Updated

Progressives don't want you to read real history. But in order to get out of the mess we are currently in, it's imperative to understand how we got here.

Join me on another one of my "designed just to get TV ratings" history lessons?

Back when we were growing up — after the World Wars — people were freaking out about nuclear weapons. Who wouldn't be? We'd stay up at night hoping the Soviets wouldn't vaporize us.

So some scientists came up with an idea to protect us: The Doomsday Device. They wanted to put a series of data into a computer and create programs that would calculate the risk of a country launching a nuclear attack. The computer would be attached to a stockpile of nuclear weapons, so that if a country launched an attack, the computer would automatically trigger the super-bomb and bathe the Earth in fire and radiation. They were going to destroy the planet!

I'll go out on a limb and say this theory has a few holes in it. What if the computer had a glitch or what if some suicidal computer hacker wanted to take the rest of the world out along with him?

The world would eventually settle on "mutually assured destruction": The idea was if two countries engaged in nuclear attacks, you could bet that both countries would be vaporized. And the very thought of that would stop countries from attacking each other in the first place.

After the 9/11 attacks perpetrated by Al Qaeda, I started doing my homework. I was a pretty lazy American and decided to educate myself. I read "Tragedy and Hope." It was written in the 1960s by a very well-respected professor — he's taught at Georgetown, Harvard, Princeton — named Carroll Quigley. He was a very close mentor to Bill Clinton; he's advised other presidents.

Quigley had a better idea than the Doomsday Device or mutually assured destruction to prevent nuclear war; tragedy is war, the hope was an end to the wars.

Instead of tying everybody to a master computer, they decided to tie the world's economies together. That way no country would dare wage total war on another without risking the destruction of its own economy. The book came out in the early '60s — can you think of a war since then where there has been a clear winner and loser since then? Vietnam. The Gulf wars. Afghanistan. The War on Terror.

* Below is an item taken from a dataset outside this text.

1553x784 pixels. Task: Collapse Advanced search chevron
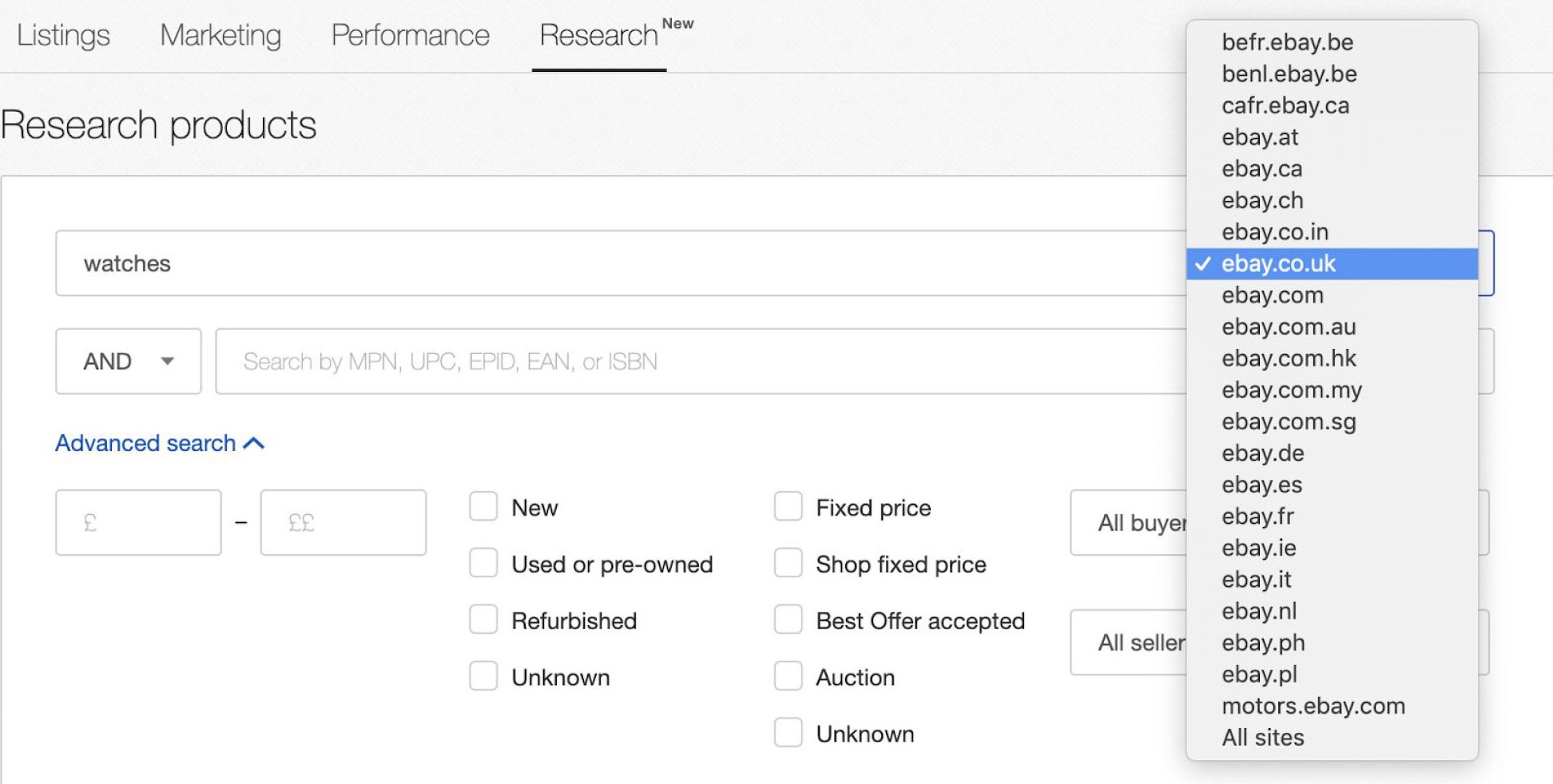[x=253, y=443]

They did this to stop wars. Just like it's mutually assured destruction if someone launches a nuclear weapon; this is mutually assured economic destruction.

But fast forward to today — look at what is happening around the globe:

Greece is failing. Economically, their debt is more than twice what Russia owed when it defaulted in 1998. The unrest is about to boil over; they are striking. There have been riots and violent outbursts.

George Soros of all people — a progressive who advocates for E.U.-style policies — acknowledges it's not just Greece in trouble: Spain, Italy, Portugal and Ireland are also floundering. Of course, Soros' solution is "more intrusive monitoring" — I don't even know what that means, Big Brother.

You've got all of these countries going down in a domino effect. Apparently their economies are all tied together. We're all interdependent — oh yeah, to stop nuclear war, we would tie all of our economies together.

It's why the George Soros-type global master planning idea is horrible: When we're all tied together, when one falls we all fall down. If America falls, the entire world falls. If China falls, the world falls. The Europe falls, the world falls.

That's the reason we hear the phrase "too big to fail," but nobody is explaining it to you. I just have: If these countries go down, it was designed for the entire system to go down.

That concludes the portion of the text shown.